Por exemplo, os fatos da Primeira Leitura são: Moisés foi criado pela filha do Faraó, a qual o resgatara nas águas do rio Nilo, quando ele flutuava numa cesta. Evidentemente, Moisés recebeu uma educação pagã, própria dos nobres egípcios. Contudo, o leite que o nutriu foi o de sua mãe biológica, feito conseguido por sua irmã, através de uma grande articulação.

Alegoricamente, conforme a interpretação de São Gregório, a cesta que salvou a criança representa os esforços de disciplina. Esses esforços nos protegem; criam ao redor de nós uma carapaça que nos previne contra o naufrágio. É necessário proteger-se contra as águas do rio, as quais, por sua vez, simbolizam os encantos do mundo, as seduções do mal, a instabilidade da coisas temporais, os perigos do caminho.

A educação recebida em ambiente pagão representa a situação daqueles que são forçados a isso, sem ter chance de escolher. É a situação de tantas de nossas crianças – hoje, mais que no tempo de São Gregório de Nissa – submetidas a um bombardeio ideológico desde a meninice. Elas crescem ouvindo falácias sobre a História da Igreja, mentiras a respeitos dos costumes tradicionais, distorções da moral católica. Elas crescem numa atmosfera secularizada e até anticristã, que só vai se tornando mais insalubre.

E então? O que fazer? Ah! As famílias precisam lutar, como a irmã de Moisés, através de todas as articulações possíveis, para garantir o leite materno para a criança. Nas palavras de São Gregório: “O leite são os preceitos e costumes da Igreja, com os quais a alma é nutrida e fortificada”. Certo, é impossível evadir-se por completo da influência do meio. Mas a doutrina cristã precisa ser assegurada e ensinada com a máxima clareza possível.

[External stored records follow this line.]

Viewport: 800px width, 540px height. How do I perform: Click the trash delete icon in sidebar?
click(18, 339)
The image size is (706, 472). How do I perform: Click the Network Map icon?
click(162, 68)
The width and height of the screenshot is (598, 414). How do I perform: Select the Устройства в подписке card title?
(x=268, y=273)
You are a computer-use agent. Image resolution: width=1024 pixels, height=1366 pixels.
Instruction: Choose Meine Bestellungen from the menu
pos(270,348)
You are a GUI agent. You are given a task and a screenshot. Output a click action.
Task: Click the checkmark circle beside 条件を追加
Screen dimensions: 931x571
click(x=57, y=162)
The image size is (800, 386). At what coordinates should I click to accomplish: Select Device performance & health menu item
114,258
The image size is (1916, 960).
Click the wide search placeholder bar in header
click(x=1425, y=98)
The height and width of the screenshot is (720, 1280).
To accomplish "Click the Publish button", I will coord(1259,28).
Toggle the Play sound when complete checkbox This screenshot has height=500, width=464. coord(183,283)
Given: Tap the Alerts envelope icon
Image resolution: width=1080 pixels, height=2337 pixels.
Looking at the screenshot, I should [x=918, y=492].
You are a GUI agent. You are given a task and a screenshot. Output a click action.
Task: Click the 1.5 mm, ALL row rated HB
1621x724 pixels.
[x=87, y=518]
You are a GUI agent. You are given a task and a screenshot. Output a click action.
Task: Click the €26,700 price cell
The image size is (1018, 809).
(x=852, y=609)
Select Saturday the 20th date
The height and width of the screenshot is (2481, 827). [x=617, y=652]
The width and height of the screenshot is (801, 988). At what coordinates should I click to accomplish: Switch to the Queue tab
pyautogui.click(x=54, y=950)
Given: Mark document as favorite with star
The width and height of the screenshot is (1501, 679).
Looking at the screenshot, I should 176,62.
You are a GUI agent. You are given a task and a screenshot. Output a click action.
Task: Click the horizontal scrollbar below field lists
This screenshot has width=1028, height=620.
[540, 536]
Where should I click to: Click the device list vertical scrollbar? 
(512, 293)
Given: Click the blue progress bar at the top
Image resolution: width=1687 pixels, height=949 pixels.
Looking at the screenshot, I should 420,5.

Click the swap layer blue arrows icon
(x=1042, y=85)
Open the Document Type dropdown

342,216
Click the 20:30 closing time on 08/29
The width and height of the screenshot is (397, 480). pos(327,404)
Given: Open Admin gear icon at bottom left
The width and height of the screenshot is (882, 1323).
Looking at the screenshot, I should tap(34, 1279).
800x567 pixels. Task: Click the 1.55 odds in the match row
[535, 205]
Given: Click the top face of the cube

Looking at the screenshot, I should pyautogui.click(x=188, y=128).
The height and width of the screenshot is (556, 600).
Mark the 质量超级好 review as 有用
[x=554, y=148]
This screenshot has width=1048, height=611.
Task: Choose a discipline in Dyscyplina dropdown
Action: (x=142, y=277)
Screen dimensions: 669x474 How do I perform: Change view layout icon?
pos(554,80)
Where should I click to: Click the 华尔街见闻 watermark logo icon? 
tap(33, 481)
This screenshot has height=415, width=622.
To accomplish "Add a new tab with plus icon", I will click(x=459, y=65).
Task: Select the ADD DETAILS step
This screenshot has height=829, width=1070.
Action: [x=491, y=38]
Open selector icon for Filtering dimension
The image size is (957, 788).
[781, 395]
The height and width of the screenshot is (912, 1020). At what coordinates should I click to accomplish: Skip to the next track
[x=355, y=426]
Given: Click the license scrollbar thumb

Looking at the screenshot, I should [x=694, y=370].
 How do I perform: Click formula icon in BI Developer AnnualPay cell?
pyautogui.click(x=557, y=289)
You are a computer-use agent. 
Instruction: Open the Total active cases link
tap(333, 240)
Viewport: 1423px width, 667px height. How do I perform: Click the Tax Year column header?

Beber o leite da boa doutrina. É o mesmo conselho dado por São Pedro em sua Primeira Epístola: “Como crianças recém-nascidas, ferventemente desejai o leite espiritual que vos fará crescer para a salvação” (1Pd 2,2).

Depois, na luta entre o Egípcio e o Hebreu duas realidades podem ser notadas: a luta entre a doutrina pagã e a doutrina divina ou a luta entre os bons e maus desejos dentro de nós. E na conduta de Moisés – ele matou o Egípcio – está representada a necessidade de combater com energia as ameaças à nossa vida espiritual: as más doutrinas e os maus desejos.

E na luta entre dois compatriotas, por outro lado, se pode ver a divisão entre os cristãos por causa das heresias ou, em nossos dias, as disputas internas nas comunidades e na Igreja como um todo. Como Moisés, fujamos também nós desses embates. Foi quando Moisés fugiu para longe das intrigas que ele encontrou a sua paz, descobrindo o valor da solidão, do silêncio; ele descobriu Deus, os mistérios divinos, a força do Amor, a grandeza da vida interior e da oração.

Sigamos, pois, o conselho do salmista: “Humildes, procurai o Senhor Deus, e o vosso coração reviverá”.

Pe. Ricardo Petroni Smiderle Passamani.